◆ WHAT YOU HAVE TO DO
Your answer should consist of each line from the data below that contains "profile".
Segment Start: DATASET RECORDS
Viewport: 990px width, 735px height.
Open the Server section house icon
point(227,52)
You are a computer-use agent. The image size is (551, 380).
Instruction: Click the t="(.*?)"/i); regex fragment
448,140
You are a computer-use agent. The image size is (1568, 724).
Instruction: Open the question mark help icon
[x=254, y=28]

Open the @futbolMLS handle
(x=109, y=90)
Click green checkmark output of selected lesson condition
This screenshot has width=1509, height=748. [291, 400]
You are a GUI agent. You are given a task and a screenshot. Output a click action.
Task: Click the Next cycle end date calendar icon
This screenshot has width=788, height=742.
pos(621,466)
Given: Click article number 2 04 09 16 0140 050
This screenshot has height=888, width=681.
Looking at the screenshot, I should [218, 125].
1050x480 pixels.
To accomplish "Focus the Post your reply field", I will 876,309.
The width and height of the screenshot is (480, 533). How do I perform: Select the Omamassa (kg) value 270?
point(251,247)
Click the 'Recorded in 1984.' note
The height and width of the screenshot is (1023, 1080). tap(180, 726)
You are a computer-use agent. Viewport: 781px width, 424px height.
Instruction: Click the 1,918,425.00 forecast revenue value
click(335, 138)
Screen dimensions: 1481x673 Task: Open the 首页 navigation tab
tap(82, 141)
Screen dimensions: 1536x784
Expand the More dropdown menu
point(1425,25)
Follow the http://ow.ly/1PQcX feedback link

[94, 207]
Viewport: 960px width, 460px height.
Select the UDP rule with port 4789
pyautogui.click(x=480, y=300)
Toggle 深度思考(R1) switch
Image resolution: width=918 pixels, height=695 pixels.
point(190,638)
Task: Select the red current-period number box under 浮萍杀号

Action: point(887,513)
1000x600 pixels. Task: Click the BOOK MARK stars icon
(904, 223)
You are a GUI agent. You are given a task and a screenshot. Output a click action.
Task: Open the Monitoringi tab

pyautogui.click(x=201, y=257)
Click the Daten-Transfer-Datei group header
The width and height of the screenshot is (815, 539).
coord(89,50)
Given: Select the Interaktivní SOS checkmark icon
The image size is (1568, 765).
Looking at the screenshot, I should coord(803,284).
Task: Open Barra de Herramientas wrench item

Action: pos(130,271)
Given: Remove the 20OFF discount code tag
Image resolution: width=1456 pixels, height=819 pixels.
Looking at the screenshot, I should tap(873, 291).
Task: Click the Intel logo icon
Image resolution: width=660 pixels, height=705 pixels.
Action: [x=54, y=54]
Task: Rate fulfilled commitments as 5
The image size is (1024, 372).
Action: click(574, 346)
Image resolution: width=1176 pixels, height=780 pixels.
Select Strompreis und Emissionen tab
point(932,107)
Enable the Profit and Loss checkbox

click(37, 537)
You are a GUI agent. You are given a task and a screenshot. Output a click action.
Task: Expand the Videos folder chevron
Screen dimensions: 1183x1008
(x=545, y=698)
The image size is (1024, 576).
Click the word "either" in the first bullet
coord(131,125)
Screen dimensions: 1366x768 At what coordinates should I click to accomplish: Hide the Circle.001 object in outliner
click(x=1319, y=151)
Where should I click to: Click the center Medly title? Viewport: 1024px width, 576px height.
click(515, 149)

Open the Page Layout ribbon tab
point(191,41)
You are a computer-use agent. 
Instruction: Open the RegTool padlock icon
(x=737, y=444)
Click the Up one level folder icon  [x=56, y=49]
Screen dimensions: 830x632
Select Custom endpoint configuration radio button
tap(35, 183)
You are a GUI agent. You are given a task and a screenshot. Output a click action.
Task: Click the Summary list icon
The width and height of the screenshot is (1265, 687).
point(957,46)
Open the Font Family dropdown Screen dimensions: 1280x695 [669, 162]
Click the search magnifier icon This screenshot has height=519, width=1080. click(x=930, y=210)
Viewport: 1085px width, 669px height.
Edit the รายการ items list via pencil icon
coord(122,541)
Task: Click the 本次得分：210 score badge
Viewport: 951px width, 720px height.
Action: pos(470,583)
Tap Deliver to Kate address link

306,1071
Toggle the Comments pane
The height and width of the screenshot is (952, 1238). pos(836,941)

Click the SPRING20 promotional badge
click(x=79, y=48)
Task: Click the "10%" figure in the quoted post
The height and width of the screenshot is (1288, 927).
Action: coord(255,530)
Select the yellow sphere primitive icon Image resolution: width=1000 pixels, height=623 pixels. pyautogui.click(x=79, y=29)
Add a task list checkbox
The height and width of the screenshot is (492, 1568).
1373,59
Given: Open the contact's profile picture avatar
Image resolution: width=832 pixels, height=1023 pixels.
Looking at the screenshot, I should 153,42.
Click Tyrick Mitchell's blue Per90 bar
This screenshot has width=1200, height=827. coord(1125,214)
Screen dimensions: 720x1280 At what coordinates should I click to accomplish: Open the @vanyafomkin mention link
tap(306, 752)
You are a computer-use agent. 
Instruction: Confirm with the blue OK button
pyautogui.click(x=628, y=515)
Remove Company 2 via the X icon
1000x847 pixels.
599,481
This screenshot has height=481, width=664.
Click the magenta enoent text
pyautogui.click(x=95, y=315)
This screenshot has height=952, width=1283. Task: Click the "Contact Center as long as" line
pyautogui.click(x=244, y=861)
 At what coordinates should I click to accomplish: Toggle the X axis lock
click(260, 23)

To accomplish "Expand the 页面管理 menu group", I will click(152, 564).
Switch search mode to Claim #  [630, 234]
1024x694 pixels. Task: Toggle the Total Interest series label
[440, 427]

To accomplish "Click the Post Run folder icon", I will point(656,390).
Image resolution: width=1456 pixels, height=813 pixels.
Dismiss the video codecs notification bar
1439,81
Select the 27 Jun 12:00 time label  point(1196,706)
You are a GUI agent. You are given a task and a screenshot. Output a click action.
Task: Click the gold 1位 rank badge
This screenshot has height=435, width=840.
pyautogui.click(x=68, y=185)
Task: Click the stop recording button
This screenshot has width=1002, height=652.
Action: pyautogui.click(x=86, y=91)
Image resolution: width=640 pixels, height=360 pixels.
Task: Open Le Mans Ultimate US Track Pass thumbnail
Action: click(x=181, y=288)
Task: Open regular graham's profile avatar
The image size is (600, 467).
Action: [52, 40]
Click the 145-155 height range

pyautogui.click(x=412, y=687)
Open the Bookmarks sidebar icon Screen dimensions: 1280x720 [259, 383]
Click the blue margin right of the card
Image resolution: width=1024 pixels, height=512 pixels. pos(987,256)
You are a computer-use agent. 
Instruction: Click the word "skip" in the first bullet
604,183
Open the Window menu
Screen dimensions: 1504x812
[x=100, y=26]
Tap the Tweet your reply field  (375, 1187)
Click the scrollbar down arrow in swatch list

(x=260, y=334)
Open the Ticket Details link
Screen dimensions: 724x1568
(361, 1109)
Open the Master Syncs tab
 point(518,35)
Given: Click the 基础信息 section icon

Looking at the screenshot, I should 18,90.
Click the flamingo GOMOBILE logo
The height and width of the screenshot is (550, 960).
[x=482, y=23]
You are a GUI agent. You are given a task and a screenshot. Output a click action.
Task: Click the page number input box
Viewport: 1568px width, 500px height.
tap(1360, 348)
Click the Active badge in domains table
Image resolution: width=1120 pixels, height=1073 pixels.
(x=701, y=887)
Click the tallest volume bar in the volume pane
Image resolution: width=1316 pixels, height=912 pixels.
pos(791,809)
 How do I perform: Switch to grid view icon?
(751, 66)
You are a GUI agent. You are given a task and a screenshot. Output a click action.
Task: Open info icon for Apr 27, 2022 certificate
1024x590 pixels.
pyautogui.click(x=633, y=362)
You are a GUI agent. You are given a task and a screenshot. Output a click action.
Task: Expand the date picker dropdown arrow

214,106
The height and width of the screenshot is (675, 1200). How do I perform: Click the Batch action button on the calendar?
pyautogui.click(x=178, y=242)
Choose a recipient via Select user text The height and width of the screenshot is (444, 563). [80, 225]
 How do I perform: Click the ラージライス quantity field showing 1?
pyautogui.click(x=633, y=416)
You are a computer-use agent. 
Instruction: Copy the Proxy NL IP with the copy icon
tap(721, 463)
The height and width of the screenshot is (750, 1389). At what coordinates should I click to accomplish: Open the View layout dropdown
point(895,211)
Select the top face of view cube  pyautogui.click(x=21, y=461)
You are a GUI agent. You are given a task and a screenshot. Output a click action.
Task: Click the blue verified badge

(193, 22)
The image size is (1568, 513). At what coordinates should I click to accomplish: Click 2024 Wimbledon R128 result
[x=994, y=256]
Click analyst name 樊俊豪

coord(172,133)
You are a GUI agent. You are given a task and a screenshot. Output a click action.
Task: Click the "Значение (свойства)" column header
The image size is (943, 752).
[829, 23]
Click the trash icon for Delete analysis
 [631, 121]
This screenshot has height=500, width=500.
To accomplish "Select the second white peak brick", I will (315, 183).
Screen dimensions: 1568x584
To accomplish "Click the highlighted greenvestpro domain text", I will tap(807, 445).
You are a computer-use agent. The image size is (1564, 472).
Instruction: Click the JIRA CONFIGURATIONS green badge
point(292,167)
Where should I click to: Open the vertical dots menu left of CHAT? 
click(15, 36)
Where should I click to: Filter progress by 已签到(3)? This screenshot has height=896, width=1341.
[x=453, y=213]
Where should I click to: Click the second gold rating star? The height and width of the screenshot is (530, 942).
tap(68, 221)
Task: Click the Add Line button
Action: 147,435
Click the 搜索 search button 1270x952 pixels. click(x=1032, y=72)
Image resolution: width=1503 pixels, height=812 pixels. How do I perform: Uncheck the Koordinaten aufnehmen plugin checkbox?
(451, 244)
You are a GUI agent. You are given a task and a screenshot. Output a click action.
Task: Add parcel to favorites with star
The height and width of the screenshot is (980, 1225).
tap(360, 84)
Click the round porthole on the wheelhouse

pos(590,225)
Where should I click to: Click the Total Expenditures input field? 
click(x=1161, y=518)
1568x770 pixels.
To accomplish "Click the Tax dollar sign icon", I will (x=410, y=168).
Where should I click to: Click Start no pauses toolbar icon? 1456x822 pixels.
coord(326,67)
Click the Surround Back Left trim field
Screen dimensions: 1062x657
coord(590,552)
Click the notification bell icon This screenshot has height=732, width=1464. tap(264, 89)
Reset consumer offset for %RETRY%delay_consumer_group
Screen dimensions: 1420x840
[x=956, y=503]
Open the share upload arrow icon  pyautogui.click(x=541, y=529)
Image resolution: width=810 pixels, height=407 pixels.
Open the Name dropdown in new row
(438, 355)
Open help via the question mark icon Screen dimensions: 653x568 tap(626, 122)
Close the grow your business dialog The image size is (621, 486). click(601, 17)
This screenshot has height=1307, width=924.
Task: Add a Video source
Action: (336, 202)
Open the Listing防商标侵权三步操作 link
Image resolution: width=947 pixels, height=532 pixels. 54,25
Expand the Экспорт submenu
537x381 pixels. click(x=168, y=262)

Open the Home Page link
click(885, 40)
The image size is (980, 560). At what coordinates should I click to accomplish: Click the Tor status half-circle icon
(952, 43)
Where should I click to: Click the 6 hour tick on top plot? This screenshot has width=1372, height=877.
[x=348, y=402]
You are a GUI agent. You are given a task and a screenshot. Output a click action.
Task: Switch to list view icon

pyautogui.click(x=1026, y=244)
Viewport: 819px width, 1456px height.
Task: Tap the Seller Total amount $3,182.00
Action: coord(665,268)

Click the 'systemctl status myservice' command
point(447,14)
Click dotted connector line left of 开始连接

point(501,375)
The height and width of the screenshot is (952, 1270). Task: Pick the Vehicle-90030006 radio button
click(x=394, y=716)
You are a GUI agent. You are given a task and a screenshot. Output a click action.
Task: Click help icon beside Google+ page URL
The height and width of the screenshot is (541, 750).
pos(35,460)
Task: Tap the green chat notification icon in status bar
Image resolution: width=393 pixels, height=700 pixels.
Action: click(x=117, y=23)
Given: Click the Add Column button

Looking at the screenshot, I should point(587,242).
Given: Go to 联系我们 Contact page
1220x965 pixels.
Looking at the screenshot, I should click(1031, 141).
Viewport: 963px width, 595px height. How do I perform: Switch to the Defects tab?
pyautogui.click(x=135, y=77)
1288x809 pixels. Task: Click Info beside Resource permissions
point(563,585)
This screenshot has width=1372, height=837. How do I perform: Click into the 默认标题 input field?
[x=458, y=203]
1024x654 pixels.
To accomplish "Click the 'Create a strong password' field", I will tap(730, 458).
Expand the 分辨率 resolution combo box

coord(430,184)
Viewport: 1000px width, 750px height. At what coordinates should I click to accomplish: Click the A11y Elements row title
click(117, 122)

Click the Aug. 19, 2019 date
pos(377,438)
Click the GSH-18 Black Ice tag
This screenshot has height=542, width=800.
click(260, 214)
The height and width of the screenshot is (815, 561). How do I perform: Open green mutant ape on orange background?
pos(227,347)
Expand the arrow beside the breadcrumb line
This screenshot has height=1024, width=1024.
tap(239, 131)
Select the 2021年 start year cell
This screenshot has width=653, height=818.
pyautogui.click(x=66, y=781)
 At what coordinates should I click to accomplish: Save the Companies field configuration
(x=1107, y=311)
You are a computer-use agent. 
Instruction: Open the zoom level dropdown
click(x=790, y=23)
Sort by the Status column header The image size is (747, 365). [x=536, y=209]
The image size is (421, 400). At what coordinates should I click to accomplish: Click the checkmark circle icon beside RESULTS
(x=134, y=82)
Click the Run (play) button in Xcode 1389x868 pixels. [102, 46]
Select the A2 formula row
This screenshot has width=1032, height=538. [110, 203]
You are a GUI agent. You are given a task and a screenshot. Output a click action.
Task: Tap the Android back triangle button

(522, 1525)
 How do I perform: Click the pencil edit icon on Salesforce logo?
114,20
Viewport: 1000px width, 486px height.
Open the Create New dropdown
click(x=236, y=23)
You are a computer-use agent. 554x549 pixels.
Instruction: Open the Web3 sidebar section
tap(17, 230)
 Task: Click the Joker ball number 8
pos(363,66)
Segment End: DATASET RECORDS
◆ ANSWER SPACE
Given: Open the contact's profile picture avatar
Task: Open regular graham's profile avatar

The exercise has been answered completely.